(Task to carry out): Please repeat nothing except the lines from the one containing "This screenshot has height=662, width=1567." through the end of the records, exactly and without pictures.

(Source information):
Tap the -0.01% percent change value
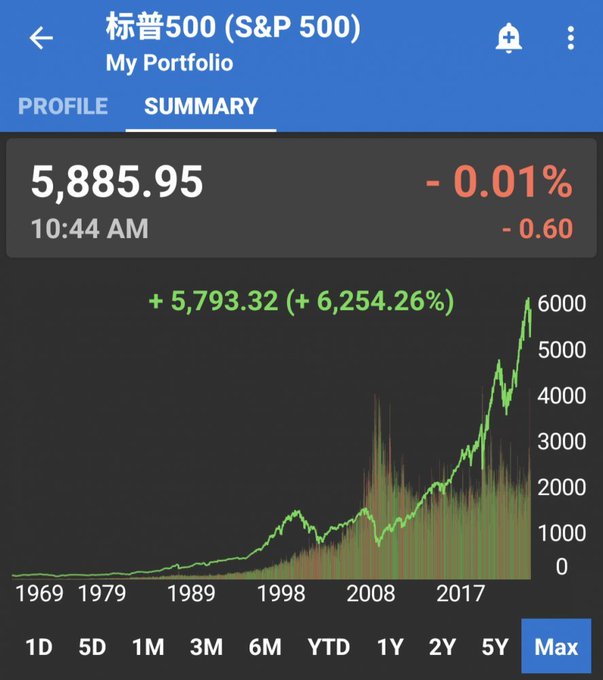The image size is (603, 680). coord(498,182)
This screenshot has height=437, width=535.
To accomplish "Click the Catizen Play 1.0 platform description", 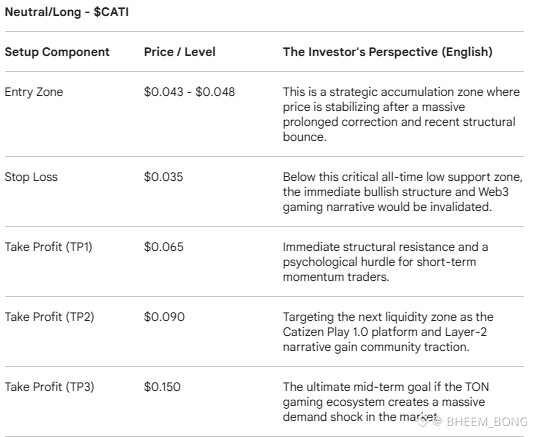I will [x=388, y=332].
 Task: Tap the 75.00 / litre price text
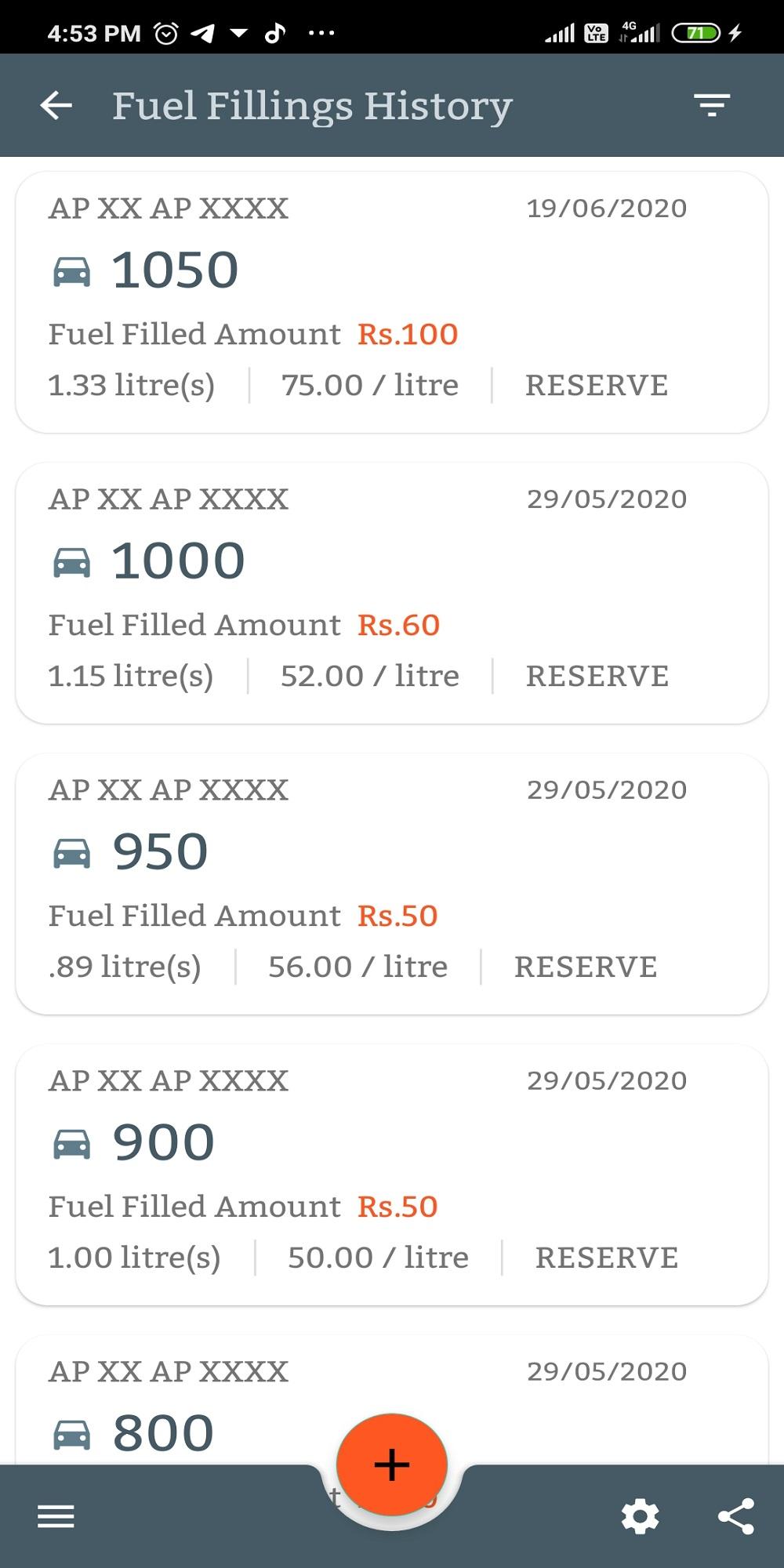pos(370,385)
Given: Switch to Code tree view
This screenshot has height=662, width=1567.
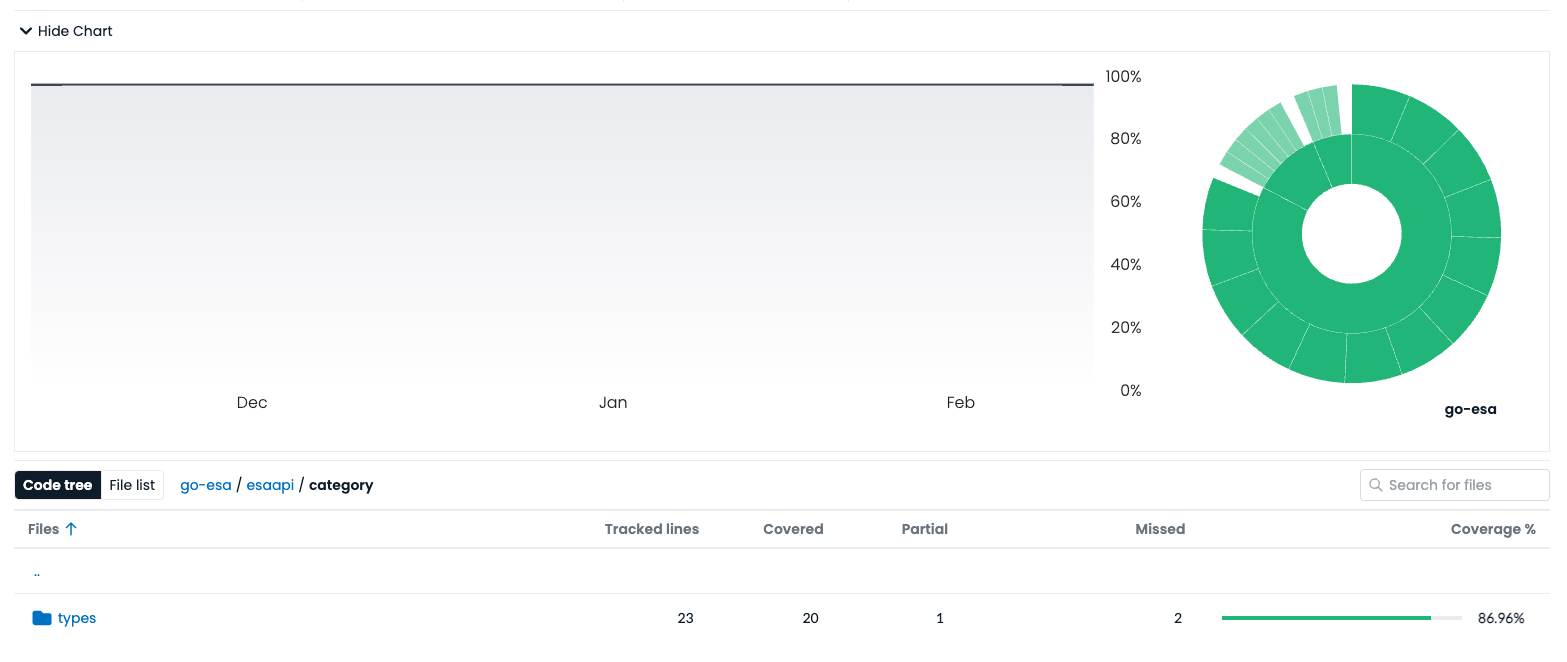Looking at the screenshot, I should pyautogui.click(x=58, y=485).
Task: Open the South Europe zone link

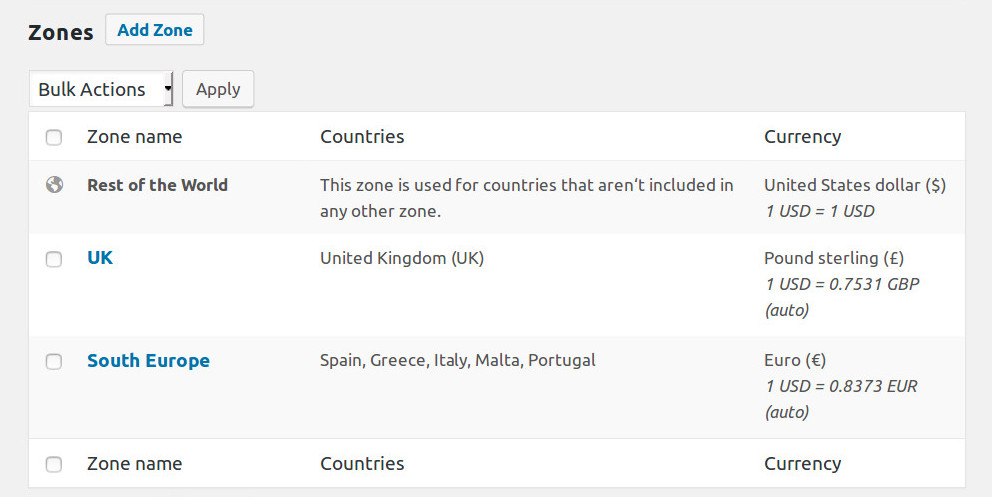Action: [x=148, y=361]
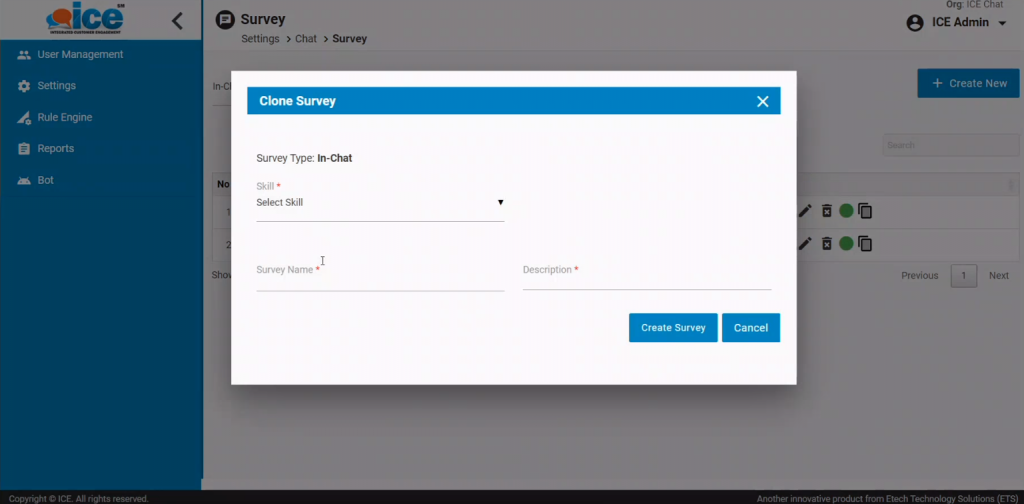Focus the Description text field

click(x=646, y=281)
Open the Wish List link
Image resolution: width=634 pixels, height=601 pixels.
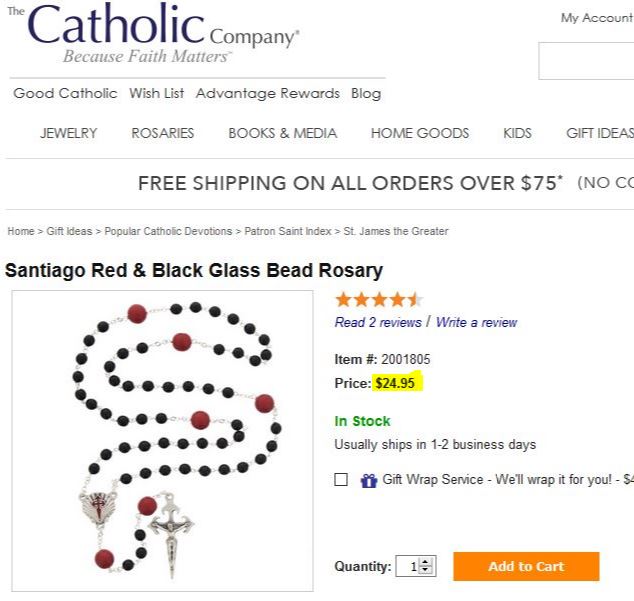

(Task solution):
This screenshot has height=662, width=1567.
Looking at the screenshot, I should pyautogui.click(x=58, y=485).
Task: Open the South Europe zone link

Action: [x=148, y=361]
Focus the Description text field

click(x=646, y=281)
Open the Wish List link
Image resolution: width=634 pixels, height=601 pixels.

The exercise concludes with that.